Finally, all this fearmongering about loss on rebuild is also something that should be more fully explored in the context of the fact that decent RAID systems run background scrub operations on a regular basis. Those operations by themselves are going to "stress test" the array on a regular basis when its consistent and not degraded. I've actually got a fair amount of experience in this area, and I'm here to tell you that if you think this is a risk consider what happens to non-raided unscrubbed drives that have a lot of data silently bitrotting on the platters. That latter effect is nearly always the problem in RAID environments when someone starts a rebuild on drives/sectors that have been unread for extended periods of time. But, in the case of RAID, a properly implemented system won't fail a drive for a single read failure during a rebuild, instead reconstructing from the other drives and leaving the drive online long enough to complete the rebuild and then taking it offline.
Basically raid 1 setups don't actually fix any of these problems, except through the use of massive additional parity disks overhead. Overhead that can also be applied to other RAID algorithsm to much better effect. AKA a mirrored RAID 6 provides far more protection than a mirrored raid 0. Similar levels can be had with 6+6 in environments where that is possible, with trivial capacity overhead.
Raid 5/6 require parity calculations before data can be written to disk. This is a significant amount of data, especially at high writing speeds. That is what causes the inflight data problem.
Battery and flash backup on controllers dosen't fix the problem of hardware failure (which is significant, especially on big hot controllers.

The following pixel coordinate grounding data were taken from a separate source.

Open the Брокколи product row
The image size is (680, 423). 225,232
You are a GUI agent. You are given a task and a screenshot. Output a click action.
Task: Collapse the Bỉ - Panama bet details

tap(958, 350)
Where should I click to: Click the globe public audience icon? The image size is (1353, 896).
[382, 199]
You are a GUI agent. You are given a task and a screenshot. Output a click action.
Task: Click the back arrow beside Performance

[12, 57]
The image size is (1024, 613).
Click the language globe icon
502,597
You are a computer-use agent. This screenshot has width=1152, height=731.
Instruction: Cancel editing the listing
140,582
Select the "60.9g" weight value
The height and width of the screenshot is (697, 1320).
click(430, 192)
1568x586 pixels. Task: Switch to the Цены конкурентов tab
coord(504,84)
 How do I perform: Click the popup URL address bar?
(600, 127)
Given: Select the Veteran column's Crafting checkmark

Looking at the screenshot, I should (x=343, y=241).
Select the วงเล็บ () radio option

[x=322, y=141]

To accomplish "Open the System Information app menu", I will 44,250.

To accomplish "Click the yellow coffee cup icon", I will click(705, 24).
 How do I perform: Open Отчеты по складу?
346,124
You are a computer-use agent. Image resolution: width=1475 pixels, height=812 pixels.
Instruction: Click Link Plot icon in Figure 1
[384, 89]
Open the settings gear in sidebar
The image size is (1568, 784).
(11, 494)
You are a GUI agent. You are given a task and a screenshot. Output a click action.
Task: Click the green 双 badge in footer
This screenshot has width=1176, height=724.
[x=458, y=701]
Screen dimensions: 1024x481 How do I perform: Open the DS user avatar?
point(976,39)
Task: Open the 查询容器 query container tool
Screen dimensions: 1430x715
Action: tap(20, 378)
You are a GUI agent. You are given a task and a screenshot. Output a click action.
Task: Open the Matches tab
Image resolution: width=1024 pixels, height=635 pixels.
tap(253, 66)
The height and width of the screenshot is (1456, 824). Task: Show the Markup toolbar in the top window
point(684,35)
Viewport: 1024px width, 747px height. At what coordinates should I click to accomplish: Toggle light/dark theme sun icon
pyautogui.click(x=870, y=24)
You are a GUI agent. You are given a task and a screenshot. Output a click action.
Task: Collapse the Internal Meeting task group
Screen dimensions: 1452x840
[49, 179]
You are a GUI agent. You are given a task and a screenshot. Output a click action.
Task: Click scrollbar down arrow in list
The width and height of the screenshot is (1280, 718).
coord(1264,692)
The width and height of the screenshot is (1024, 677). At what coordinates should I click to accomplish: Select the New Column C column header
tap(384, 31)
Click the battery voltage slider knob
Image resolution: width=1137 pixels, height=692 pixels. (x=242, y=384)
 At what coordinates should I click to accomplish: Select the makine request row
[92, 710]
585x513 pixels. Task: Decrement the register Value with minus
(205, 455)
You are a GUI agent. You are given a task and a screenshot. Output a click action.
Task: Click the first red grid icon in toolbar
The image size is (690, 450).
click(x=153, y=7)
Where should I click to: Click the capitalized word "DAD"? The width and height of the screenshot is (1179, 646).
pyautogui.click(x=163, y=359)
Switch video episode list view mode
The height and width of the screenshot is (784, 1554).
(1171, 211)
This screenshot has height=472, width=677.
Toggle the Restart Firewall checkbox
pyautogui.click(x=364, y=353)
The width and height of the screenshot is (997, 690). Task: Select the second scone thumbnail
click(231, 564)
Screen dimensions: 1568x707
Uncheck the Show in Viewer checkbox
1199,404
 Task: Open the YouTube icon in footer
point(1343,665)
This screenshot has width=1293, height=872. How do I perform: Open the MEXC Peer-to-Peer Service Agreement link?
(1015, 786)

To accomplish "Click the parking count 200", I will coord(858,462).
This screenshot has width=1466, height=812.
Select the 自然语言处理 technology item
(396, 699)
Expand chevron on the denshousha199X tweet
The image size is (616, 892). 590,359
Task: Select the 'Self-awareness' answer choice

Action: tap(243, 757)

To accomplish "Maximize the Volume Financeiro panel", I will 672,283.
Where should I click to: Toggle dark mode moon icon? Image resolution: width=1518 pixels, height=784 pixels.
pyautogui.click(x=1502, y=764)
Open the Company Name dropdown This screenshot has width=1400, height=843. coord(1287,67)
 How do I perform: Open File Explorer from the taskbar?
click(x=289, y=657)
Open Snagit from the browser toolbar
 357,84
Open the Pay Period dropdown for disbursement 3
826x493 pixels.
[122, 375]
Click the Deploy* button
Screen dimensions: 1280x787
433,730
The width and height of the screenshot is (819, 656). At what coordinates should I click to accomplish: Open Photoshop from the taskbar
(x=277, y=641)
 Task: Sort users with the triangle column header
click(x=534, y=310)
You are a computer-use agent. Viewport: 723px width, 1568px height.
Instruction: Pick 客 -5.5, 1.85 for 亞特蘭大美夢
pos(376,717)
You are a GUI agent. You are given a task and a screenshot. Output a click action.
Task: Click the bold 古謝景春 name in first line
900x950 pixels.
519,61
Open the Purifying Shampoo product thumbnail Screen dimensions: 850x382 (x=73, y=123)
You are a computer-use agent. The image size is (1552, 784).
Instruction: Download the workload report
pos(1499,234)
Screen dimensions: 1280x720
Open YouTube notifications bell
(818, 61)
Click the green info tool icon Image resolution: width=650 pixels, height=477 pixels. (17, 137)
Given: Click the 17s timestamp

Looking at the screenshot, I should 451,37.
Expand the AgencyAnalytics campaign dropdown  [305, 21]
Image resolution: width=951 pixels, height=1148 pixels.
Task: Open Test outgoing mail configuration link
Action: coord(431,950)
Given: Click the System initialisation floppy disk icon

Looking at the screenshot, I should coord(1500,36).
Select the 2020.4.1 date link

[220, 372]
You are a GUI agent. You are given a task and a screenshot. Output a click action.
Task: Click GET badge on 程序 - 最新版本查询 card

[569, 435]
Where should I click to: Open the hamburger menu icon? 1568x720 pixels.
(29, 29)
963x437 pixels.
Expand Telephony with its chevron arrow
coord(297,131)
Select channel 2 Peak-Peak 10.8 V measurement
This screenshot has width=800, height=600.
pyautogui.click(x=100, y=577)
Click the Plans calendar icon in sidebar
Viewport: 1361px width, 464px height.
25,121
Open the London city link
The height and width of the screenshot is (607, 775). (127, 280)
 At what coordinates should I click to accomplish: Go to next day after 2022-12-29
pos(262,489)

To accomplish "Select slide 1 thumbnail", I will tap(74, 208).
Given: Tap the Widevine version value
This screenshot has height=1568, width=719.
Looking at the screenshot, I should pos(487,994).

Again, decent controllers have ECC protection and the like, and frequently are available in HA configurations if your worry is controller failure (along with redundant/dual data paths to the media via SAS/NVMe/etc). Plus, there are a long list of technologies that can be enabled at the HBA layer and pushed all the way to the media (T10 DIF/DIX comes to mind).
But much of this micro level redundancy is overkill as frequently one uses some kind of application level HA/redundancy as well. So, loss of a RAID5/6 disk in a single machine is the functional equivalent of loss of a any combination of RAID 0/1 in the same machine. You still need the higher level redundancy as well as a backup plan.
We could start breaking the discussion up into fabric attached vs direct attach RAID vs Software, but I think its sufficient to say, that RAID5/6 doesn't _increase_ the failure surface in any meaningful way when your not using fly-by-night RAID.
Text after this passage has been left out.